● **MATERIAL FOR THIS TASK**

▬▬▬▬▬▬▬▬▬▬

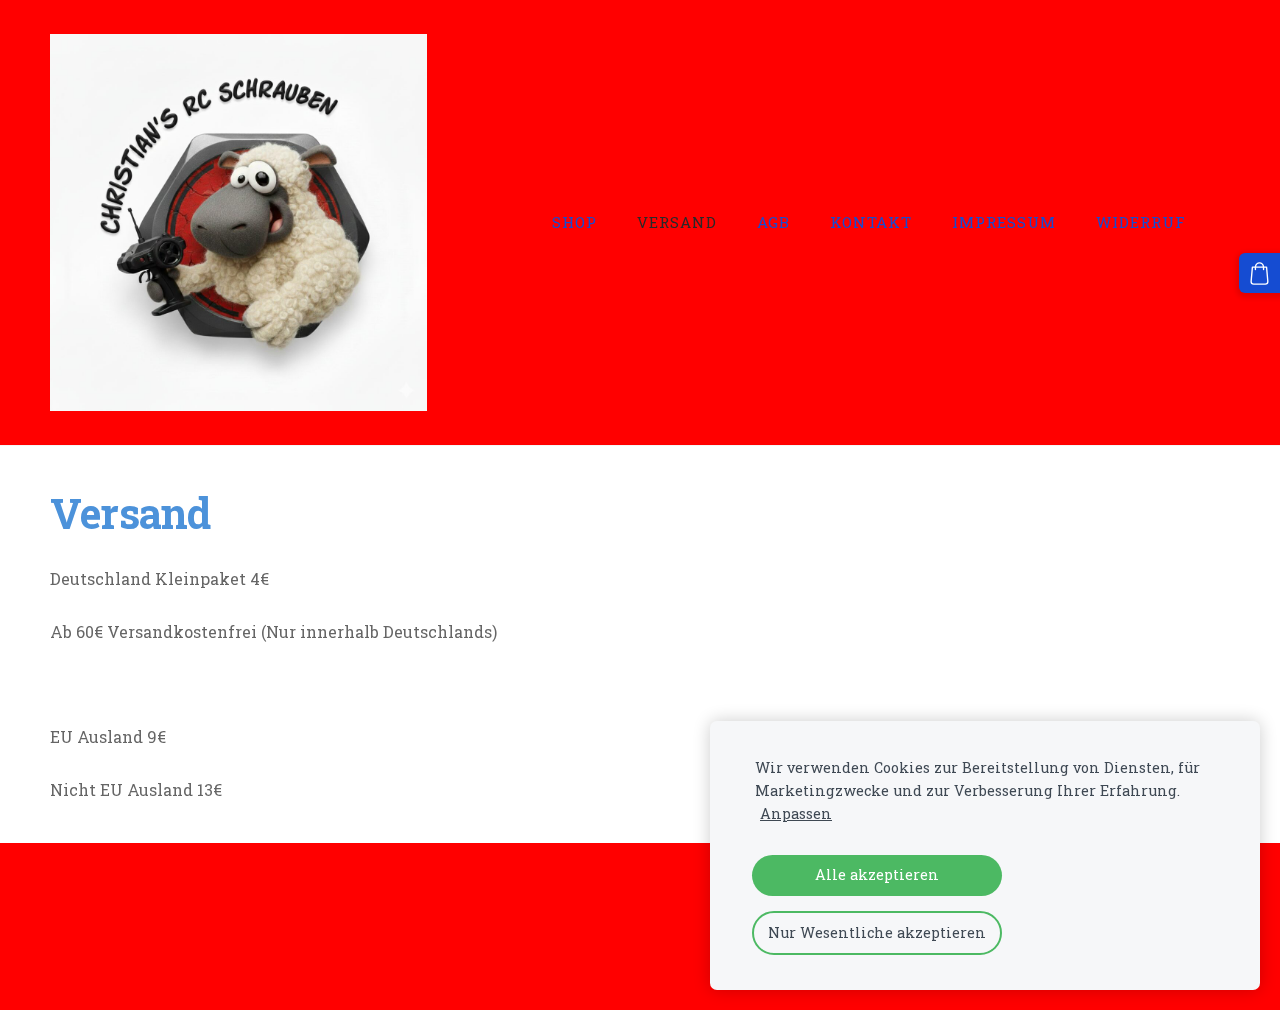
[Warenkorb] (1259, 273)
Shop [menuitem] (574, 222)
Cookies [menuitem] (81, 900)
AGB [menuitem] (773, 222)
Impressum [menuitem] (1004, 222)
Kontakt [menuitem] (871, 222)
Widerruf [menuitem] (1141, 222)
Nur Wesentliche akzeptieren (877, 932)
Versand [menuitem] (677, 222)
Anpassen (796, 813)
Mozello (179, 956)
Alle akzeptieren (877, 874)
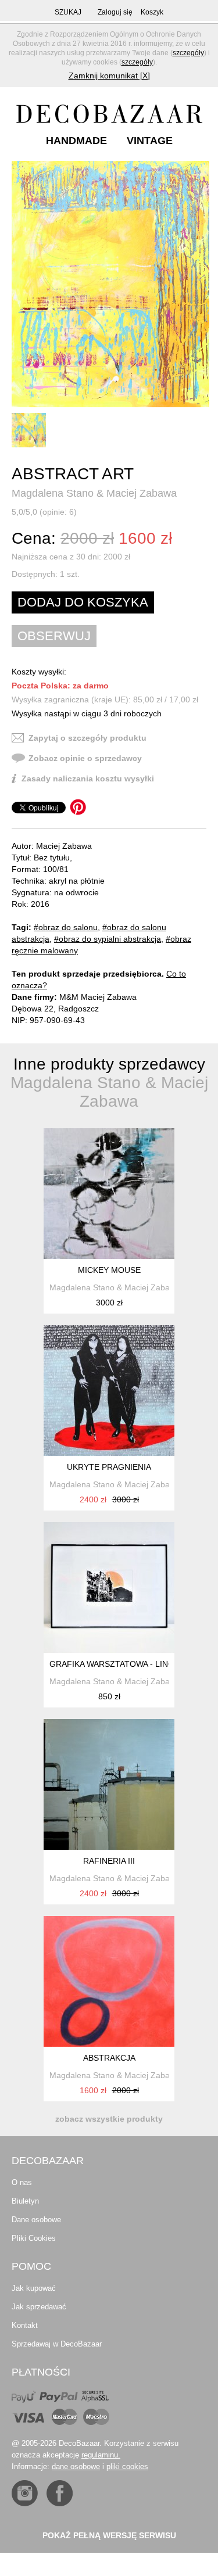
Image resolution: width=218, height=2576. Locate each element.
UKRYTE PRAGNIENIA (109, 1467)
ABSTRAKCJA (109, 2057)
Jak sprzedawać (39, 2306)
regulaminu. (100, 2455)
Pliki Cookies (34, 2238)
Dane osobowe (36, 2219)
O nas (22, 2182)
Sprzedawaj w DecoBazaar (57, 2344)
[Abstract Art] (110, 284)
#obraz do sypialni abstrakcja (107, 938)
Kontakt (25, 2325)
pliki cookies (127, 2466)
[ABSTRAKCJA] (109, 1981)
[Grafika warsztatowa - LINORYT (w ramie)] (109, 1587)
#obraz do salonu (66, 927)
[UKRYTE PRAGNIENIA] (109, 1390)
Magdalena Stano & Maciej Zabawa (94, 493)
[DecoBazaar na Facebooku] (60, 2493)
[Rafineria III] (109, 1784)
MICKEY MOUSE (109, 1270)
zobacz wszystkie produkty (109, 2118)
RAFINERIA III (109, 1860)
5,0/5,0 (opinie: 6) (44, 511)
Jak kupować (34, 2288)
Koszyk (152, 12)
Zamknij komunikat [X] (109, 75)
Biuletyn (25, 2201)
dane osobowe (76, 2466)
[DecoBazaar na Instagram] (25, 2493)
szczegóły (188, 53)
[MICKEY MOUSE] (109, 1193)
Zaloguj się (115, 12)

▬▬▬▬▬▬▬▬▬▬

● **TRY IT**
With the line that has "[Abstract Art] (110, 284)" as the first and the line that has "[DecoBazaar na Instagram] (25, 2493)" as the last, repeat exactly that run of lines above and no more.

● **PROBLEM SOLUTION**
[Abstract Art] (110, 284)
#obraz do sypialni abstrakcja (107, 938)
Kontakt (25, 2325)
pliki cookies (127, 2466)
[ABSTRAKCJA] (109, 1981)
[Grafika warsztatowa - LINORYT (w ramie)] (109, 1587)
#obraz do salonu (66, 927)
[UKRYTE PRAGNIENIA] (109, 1390)
Magdalena Stano & Maciej Zabawa (94, 493)
[DecoBazaar na Facebooku] (60, 2493)
[Rafineria III] (109, 1784)
MICKEY MOUSE (109, 1270)
zobacz wszystkie produkty (109, 2118)
RAFINERIA III (109, 1860)
5,0/5,0 (opinie: 6) (44, 511)
Jak kupować (34, 2288)
Koszyk (152, 12)
Zamknij komunikat [X] (109, 75)
Biuletyn (25, 2201)
dane osobowe (76, 2466)
[DecoBazaar na Instagram] (25, 2493)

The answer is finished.